A PEW Research Center survey in 2018 was based on the experiences of American women, which represented around 6,251 adults. More than half surveyed said they had faced some form of sexual harassment such as unwanted sexual advances and both verbal and physical harassment of a sexual nature.

It may seem like this study produced a drastically lower statistic but realistically the number is still dangerously high. Even if you have not experienced sexual harassment yourself, someone you know has.

“In many ways, society is way more aware of the extent of this issue, yet at the same time won’t do anything about it,” senior Natasha Nilsen said. “It does nothing to say ‘don’t rape’ if young men aren’t thoroughly taught to behave.” 

Victim blaming is one of the reasons many women are afraid to come forward about their experiences.
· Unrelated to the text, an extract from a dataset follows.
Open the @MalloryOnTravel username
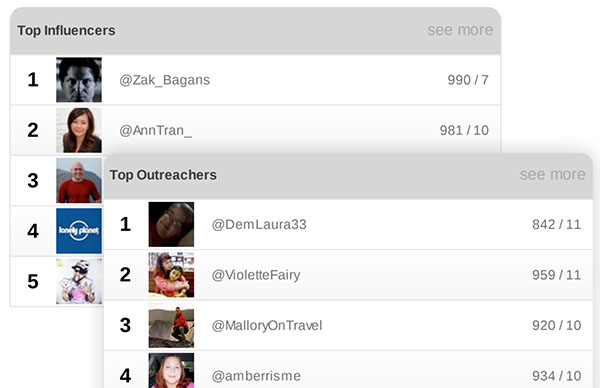This screenshot has width=600, height=388. [x=267, y=326]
When women come forward they are held entirely at fault for the harm done against them. Questions like “what were you wearing?” discourage people from speaking up.

“Many women who have reported it don’t win their case because no one believes them. They just let the attacker go. Or people try to convince the victim it is their fault. It’s terrifying to come forward,” Lisa* said.

Specific to gender-based sexual assault, what happens to victims has become normalized. Men are glorified for “getting some”’ and encouraged to view women as objects reflective of the media’s portrayal of male-female relations. Victim blaming hinders the willingness of victims to come forward, but so does the idea that they will simply be dismissed after sharing. 

“I’ve known so many so many of my friends who refuse to speak out about their experiences due to the fact that they think people won’t believe them,” Hawkins said.

The 97% trend is not the first to bring light to this issue. The phrase “no means no”, which became popular in 2018,  has brought awareness to the organization No Means No Worldwide, which is working towards ending sexual violence against women and children.

However, the most recognizable movement was the Me Too movement, which was founded in 2006 by a survivor and activist Tarana Burke and blew up in 2017 with the popular hashtag #metoo. Women all around the world shared their stories, letting those that have experienced similar situations know they are not alone. These movements are important because many girls struggle to understand their own situation.

“We need more sexual assault and harassment education, so girls know when to identify certain situations and guys know when to stop. More in a sex-ed type class and unit should be on sexual harassment and assault prevention so we can implement it in kids and make them more aware of what it is and how to avoid it,” Beth* said. 

It is easy to separate what is shown in social media from everyday life, and many people do not understand how common and how big of an issue sexual harassment is even in our schools. The statistics only survey women above the age of 18 but many of their experiences started before then. 

“The main thing was freshman year on campus. I was working on a hoco float and this guy complimented my thighs. I was confused but laughed it off,” Julie* said. “When I turned my back he grabbed my upper thigh, almost my butt, and gripped it. He acted nervous but played it off. I confronted him the next day in front of his friends and they all just yelled at me and called me crazy. I was so embarrassed and uncomfortable.”

Sexual harassment only becomes a topic of discussion when it is trending and it is still a present issue in the lives of many women. It is true that it can happen to anyone.

Women can be sexual harassers and men can harm other men, but that does not mean women should feel uncomfortable coming forward with their experiences.

“We always teach girls that it is our fault, that we shouldn’t have acted that way, or should have not worn that dress,” Nilsen said. “Yet in reality, they should be teaching men to keep their hands to themselves, to be respectful, and to understand that no is no.” 



*Names have been changed upon request.